## Task requirements:
Continue the passage on Judaism's appeal to non-Jews in the ancient world, picking up right after its last line.

## Text:
============

Jewish Faith and Pagan Society

The influence of Judaism on non-Jews in the Roman Empire was profound and lasting. This is paradoxical. For the exclusiveness of Jewish worship, and the strictness of the Jewish food laws, served as a barrier between Jew and gentile. Moreover the Jews do not as a rule appear to have actively propagated their religion. So evidently there was something in the nature of Jewish religion, and of the Jewish community, which satisfied a need felt by many within and even beyond the frontiers of the Empire.

-- Wolf Liebeschuetz, "The Influence of Judaism Among Non-Jews in the Imperial Period" (2001)

Judaism throughout the Hellenistic and Roman periods and even after the triumph of Christianity showed tremendous vigor not only in strengthening itself internally with the development of that remarkable document, the Talmud, but also in reaching out to pagans and later to Christians and winning large numbers as proselytes and as "sympathizers." ... Even after the three great revolts of 66–74, 115–17, and 132–35, the Jews were hardly powerless and indeed continued to win proselytes and especially "sympathizers." In short, the lachrymose theory of Jewish history, highlighting the weakness and suffering of the Jews, would not, on the whole, seem to apply to the ancient period.

-- Louis H. Feldman, Jew and Gentile in the Ancient World (1993)

============

## Recorded data:
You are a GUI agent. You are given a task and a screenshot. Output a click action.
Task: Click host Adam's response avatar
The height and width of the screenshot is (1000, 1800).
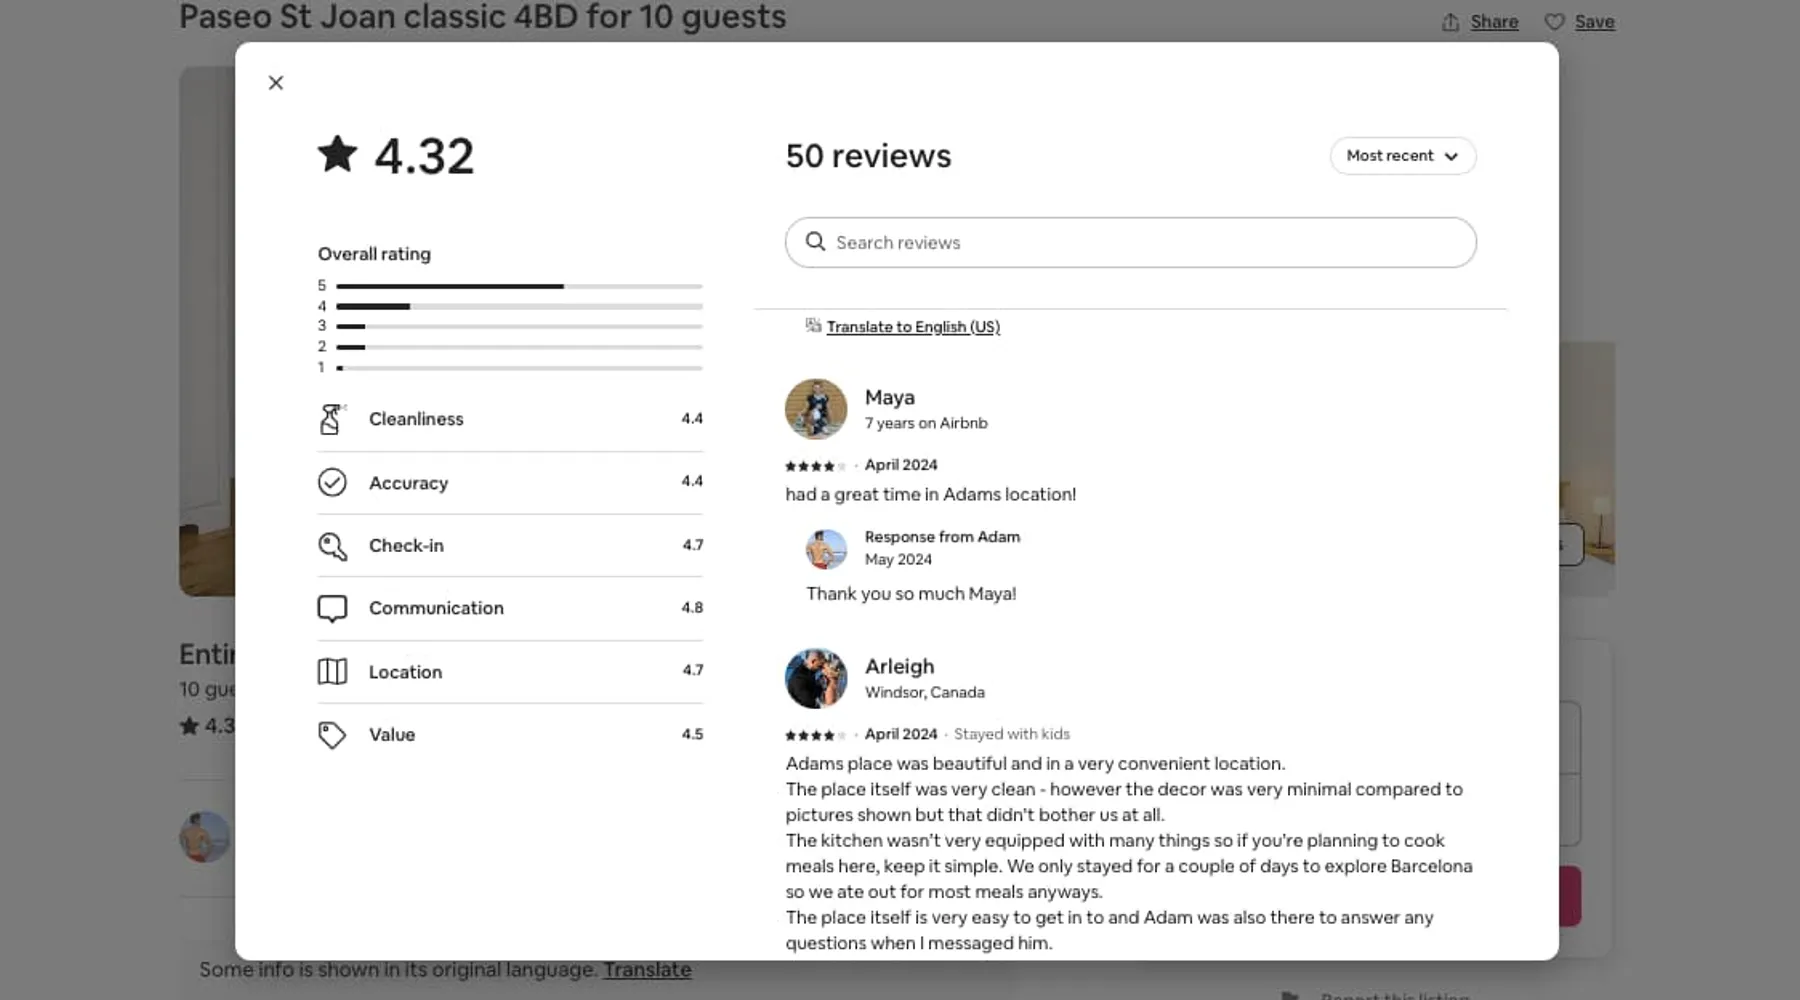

============

## Exercise output:
Judaism, by the early third century, may well have been a more popular religion among the pagans, and therefore a more powerful rival to Christianity in the race for the soul of the Roman world, than we have had any reason to think until now. This helps us understand the tension between the Church and the Synagogue in the first few centuries A.D.

-- Robert F. Tannenbaum, "Jews and God-Fearers in the Holy City of Aphrodite" (1986)

In the City of Aphrodite

Overture

You come to Aphrodisias on a full-day visit from Denizli, in southwestern Turkey. As you leave that city its innumerable modern textile factories continue the area's ancient importance for the manufacture of cotton, linen, and woolen garments. So also do the flocks of sheep and goats that take right-of-way across the narrow roads as you shortcut through the mountains off the main Denizli-Antalya road. It is a beautiful mid-September day in 2002, cool and cloudy, with an odd shower early and late, so not really inconvenient.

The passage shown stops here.